Evet geliyor. Ama teknolojiyi doğru kullanmadığınız noktada dünyaya açılıp sesinizi duyurmanız ve dünyayı tanımanız mümkün değil. Yeni dönemde çocuklar ve gençler dijital dünyanın ortaya çıkardığı mesleklere ilgi duyuyorlar. Kariyer planlarını bu mesleklere göre yapan bireyler, örnek aldıkları kişilere internet üzerinden ulaşabiliyorlar. Onlara fayda sağlayacaklarını düşündükleri sayfaları ve blogları takip ediyorlar. Bu noktada ebeveynlerin ve öğretmenlerin çocukları ilgi alanlarına göre yönlendirmeleri çok önemli. Bu yönlendirmeler ile birlikte doğru kişileri ve sayfaları takip etmeye teşvik edilen çocuklar ve gençler faydalı bilgilere ulaşmış oluyorlar.

KONTROLSÜZ TEKNOLOJİ KULLANIMININ ZARARLARI

Kontrolsüz teknoloji kullanımının çocuklarda ve gençlerde yol açtığı yeni dönem hastalıkları anlatır mısınız?

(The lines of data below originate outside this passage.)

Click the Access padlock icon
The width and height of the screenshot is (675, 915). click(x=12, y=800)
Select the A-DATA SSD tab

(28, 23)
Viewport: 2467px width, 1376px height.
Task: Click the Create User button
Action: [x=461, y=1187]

Bel, boyun ve baş ağrıları, hareketsizliğe bağlı kilo artışı, depresyon, gerçeklikten kopma, uyku düzensizlikleri, sosyal bağların azalması, hafızanın zayıflaması gibi problemler bu şikayetlerden sadece bazıları... Çağımızda teknolojiye dayalı en yeni hastalıklardan biri ise nomofobi... Cep telefonuyla sağlanan iletişimden kopmaktan aşırı korkma anlamına geliyor. Özellikle okul çağındaki gençlerde oldukça sık görülen nomofobi, gençlerin psikolojik ve bedensel gelişimleriyle sosyal ilişkilerini olumsuz yönde etkiliyor ve okuldaki başarıyı düşürüyor. Teknoloji kullanım süresi arttıkça çocuklar ve gençler giderek yalnızlaşıyor, sosyal gelişimleri önemli ölçüde geriliyor, yüz yüze ilişki kurmakta güçlük yaşıyor, öz güvenleri düşüyor ve de sosyal kaygı düzeyleriyle saldırganlık davranışları artıyor. Mahrumiyet korkusu daha da ilerlediğindeyse düşünce süreçleri bozuluyor, genel sağlık düzeyleri düşüyor, obsesif, depresif, kaygılı, düşmanca, fobik ve paranoid düşüncelerinin arttığı gözleniyor. Yeni dönem hastalıklardan biri de gelişmeleri takip edememe kaygısı yani fomo… Bir diğeri; hastalık durumlarında doktor muayenesi yerine internette tedavi yöntemlerini araştırma ve uygulama hastalığı yani Siberhondrik. Teknoloji ve internet bağımlılığı yaşayan insanlar öz kontrol seviyesi düşük olduğu için siberhondrik hastalığına daha hızlı yakalanabiliyorlar.